>>>>>

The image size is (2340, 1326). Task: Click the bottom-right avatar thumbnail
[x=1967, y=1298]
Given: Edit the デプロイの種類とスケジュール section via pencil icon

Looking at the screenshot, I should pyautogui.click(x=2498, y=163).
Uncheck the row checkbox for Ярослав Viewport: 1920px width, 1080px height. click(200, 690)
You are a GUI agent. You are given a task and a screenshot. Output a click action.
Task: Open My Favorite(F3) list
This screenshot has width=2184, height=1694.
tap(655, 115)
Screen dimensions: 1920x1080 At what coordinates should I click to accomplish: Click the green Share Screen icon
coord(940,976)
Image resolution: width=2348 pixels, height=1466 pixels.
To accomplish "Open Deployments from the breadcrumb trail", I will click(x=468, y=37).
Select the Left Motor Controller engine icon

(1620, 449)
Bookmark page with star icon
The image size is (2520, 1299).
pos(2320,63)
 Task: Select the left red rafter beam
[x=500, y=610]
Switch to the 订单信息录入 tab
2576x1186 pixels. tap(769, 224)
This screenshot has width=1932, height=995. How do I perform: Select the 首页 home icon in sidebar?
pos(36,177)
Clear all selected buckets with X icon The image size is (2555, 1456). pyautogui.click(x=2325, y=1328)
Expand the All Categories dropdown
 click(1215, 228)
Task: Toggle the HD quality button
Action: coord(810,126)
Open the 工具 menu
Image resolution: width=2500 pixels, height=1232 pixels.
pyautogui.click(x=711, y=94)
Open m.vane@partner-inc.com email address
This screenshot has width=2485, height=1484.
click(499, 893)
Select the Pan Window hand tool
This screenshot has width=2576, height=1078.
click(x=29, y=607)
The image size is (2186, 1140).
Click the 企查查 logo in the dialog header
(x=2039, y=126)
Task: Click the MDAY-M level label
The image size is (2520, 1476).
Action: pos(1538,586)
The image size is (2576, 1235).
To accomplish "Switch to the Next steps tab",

<<<<<

§ **Problem to work on**
Each of the entries must be set down exactly, none omitted.

§ **Task response**
The image size is (2340, 1326). Task: Click the bottom-right avatar thumbnail
[x=1967, y=1298]
Given: Edit the デプロイの種類とスケジュール section via pencil icon

Looking at the screenshot, I should pyautogui.click(x=2498, y=163).
Uncheck the row checkbox for Ярослав Viewport: 1920px width, 1080px height. click(200, 690)
You are a GUI agent. You are given a task and a screenshot. Output a click action.
Task: Open My Favorite(F3) list
This screenshot has width=2184, height=1694.
tap(655, 115)
Screen dimensions: 1920x1080 At what coordinates should I click to accomplish: Click the green Share Screen icon
coord(940,976)
Image resolution: width=2348 pixels, height=1466 pixels.
To accomplish "Open Deployments from the breadcrumb trail", I will click(x=468, y=37).
Select the Left Motor Controller engine icon

(1620, 449)
Bookmark page with star icon
The image size is (2520, 1299).
pos(2320,63)
 Task: Select the left red rafter beam
[x=500, y=610]
Switch to the 订单信息录入 tab
2576x1186 pixels. tap(769, 224)
This screenshot has width=1932, height=995. How do I perform: Select the 首页 home icon in sidebar?
pos(36,177)
Clear all selected buckets with X icon The image size is (2555, 1456). pyautogui.click(x=2325, y=1328)
Expand the All Categories dropdown
 click(1215, 228)
Task: Toggle the HD quality button
Action: coord(810,126)
Open the 工具 menu
Image resolution: width=2500 pixels, height=1232 pixels.
pyautogui.click(x=711, y=94)
Open m.vane@partner-inc.com email address
This screenshot has width=2485, height=1484.
click(499, 893)
Select the Pan Window hand tool
This screenshot has width=2576, height=1078.
click(x=29, y=607)
The image size is (2186, 1140).
Click the 企查查 logo in the dialog header
(x=2039, y=126)
Task: Click the MDAY-M level label
The image size is (2520, 1476).
Action: pos(1538,586)
The image size is (2576, 1235).
To accomplish "Switch to the Next steps tab",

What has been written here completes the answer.